On Tuesday, December 13, the United States Department of Energy announced a breakthrough in nuclear fusion technology. For the first time, scientists created more energy than what was used through a fusion ignition. This milestone was critical for scientists as they strive to innovate further advancements in nuclear technology.
Following the announcement, Illinois State University Assistant Professor of Physics Dr. Matt Caplan shared his expertise on the subject and its implications. A theoretical physicist, his research uses large-scale computer simulations to study high-density plasmas in stars similar to those in fusion experiments.
The below conversation has been edited for clarity.
Let’s start with a basic one: What is nuclear fusion?

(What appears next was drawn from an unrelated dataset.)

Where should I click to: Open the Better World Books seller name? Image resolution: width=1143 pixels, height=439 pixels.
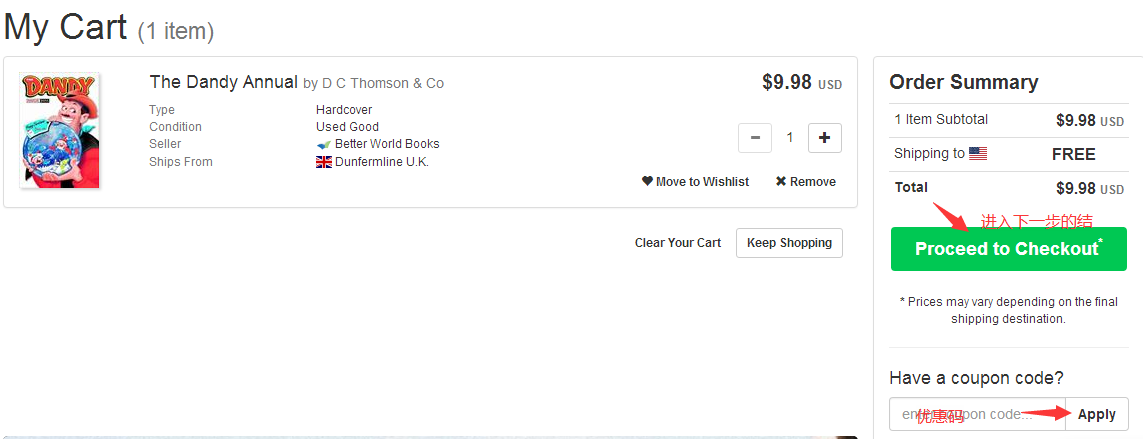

The only time you encounter the word fusion in your daily life is at restaurants, but it means putting things together. In the case of nuclear fusion, it is the assembly of light nuclei, especially hydrogen and helium, into slightly heavier elements, which releases energy. This is the same reaction that happens in the center of our sun. Hydrogen is combined with other hydrogen to make helium. Fusion is why stars shine. This reaction liberates an enormous amount of energy, factors of a million times more energy per particle than any chemical reaction or combustion reaction. You have much more energy per amount of fuel.
What is the significance of this scientific breakthrough?
The experiment was done at the National Ignition Facility (NIF) at Lawrence Livermore National Lab. The facility is some 20 years old, this National Ignition Facility, and it is a huge honkin’ beast of a machine. Like take CEFCU Arena and make that into a single giant physics experiment.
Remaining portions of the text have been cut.